Start of Source excerpt

Indeed, documents that The Republic has sighted show that at least 180 trucks cart premix from TOR every week. Recently, the NPFC requested that TOR increase production to 220 trucks per week, but TOR said it could not meet such a demand, eventually agreeing to produce up to 200 per week during the peak fishing season.

On average, TOR loads 30 trucks with premix fuel per day.

With two tanks that store up to 4.5million litres of Super, one of the ingredients needed for the blending of premix fuel, the refinery is only deficient in the capacity to produce premix to meet demand in a small way.

A 55,000 litre low storage capacity for Marine Mix, another raw ingredient for premix fuel, has seen TOR authorize companies, such as Lube Oil and Rochel, to provide the Marine Mix, but still premix fuel shortages are on the ascendancy.

Regime actors conspire with OMCs to profiteer

In the interview with GBC, the TOR boss had said he suspected that something had gone wrong somewhere in the distribution chain and that TOR would investigate.

Mr. Isaac Osei was right about something going amiss in the distribution chain for premix – politicians who have hijacked the LBCs are profiteering at the expense of the fishermen and women who need the premix to undertake their fishing.

Some of these politicians act together with OMCs to divert premix fuel, in some cases, and in other cases, the hijack of the LBCs has widened loopholes for OMCs to divert the fuel to places where they can make supernormal profits, instead.

President’s darling boy

The Republic has been finding out about one OMC owner called Robert Mediale. Mr. Mediale is the CEO of Cash Oil. Curiously, selfsame Robert Mediale owns a BDC called Med Petroleum.

Robert Mediale, allegedly, was a huge contributor to the 2016 campaign of President Akufo-Addo and that since the advent of the regime of Nana, he has kept a close contact with Flagstaff House.

Robert Mediale straddles the upstream petroleum sector, concurrently importing petroleum products from abroad for the Bulk Oil Storage and Transport (BOST) Company, and distributing fuels that are refined by the TOR, is said not to be very normal in a sector that is supposed to be strictly regulated.

End of Source excerpt

(Directions): Condense the premix fuel excerpt's paragraph that begins "Indeed, documents that The Republic has sighted" into a short bulleted list that keeps its main facts. The material after this point has no connection to the premix fuel excerpt.

Start of Stored data

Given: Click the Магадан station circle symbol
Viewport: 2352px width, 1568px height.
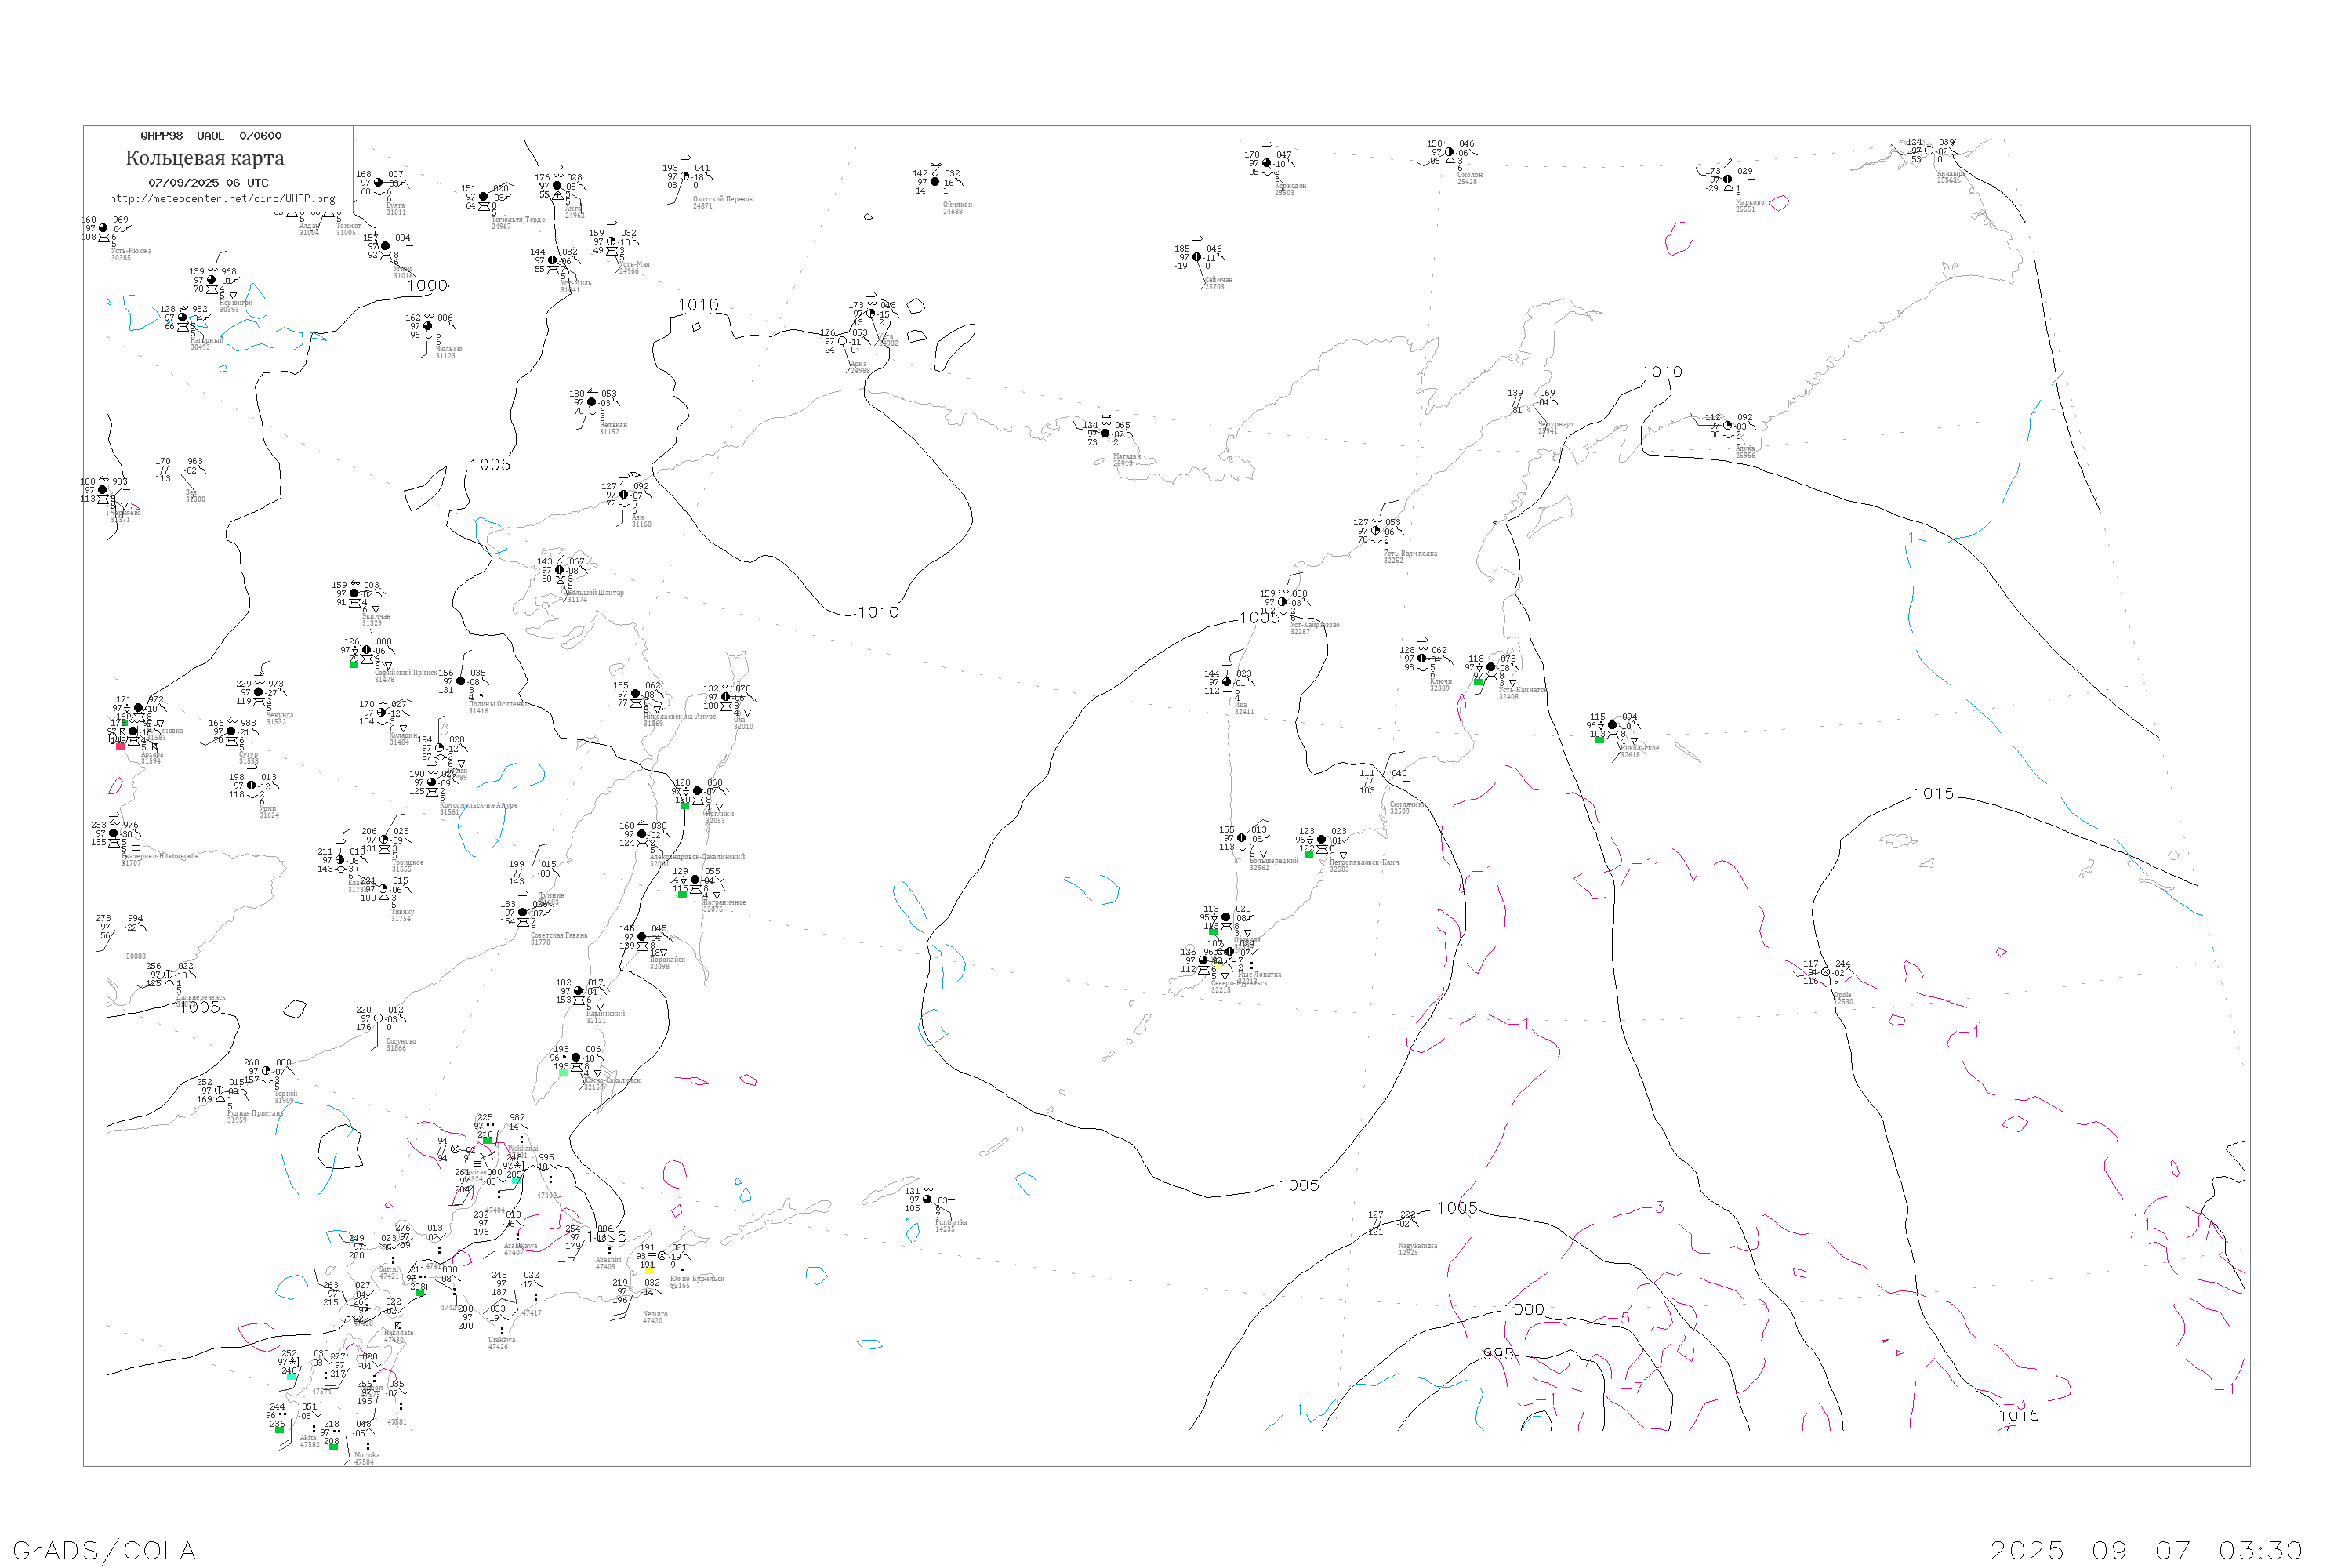Looking at the screenshot, I should [1105, 433].
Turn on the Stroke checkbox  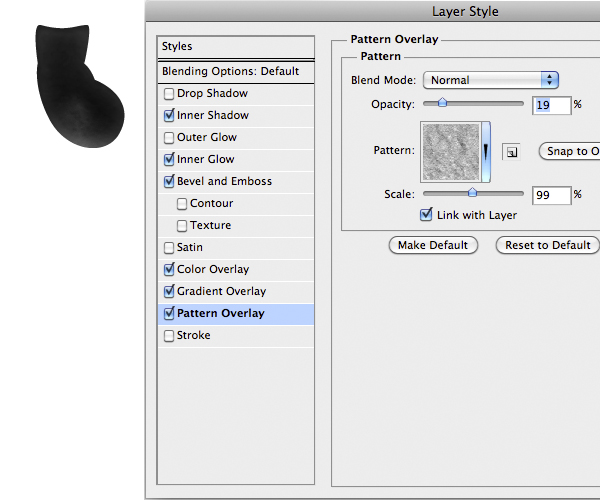[x=168, y=336]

End of Stored data

(The result):
- Documents seen by The Republic show that at least 180 trucks carry premix from TOR each week.
- The NPFC recently asked TOR to raise production to 220 trucks per week.
- TOR said it could not meet that demand but agreed to produce up to 200 per week during the peak fishing season.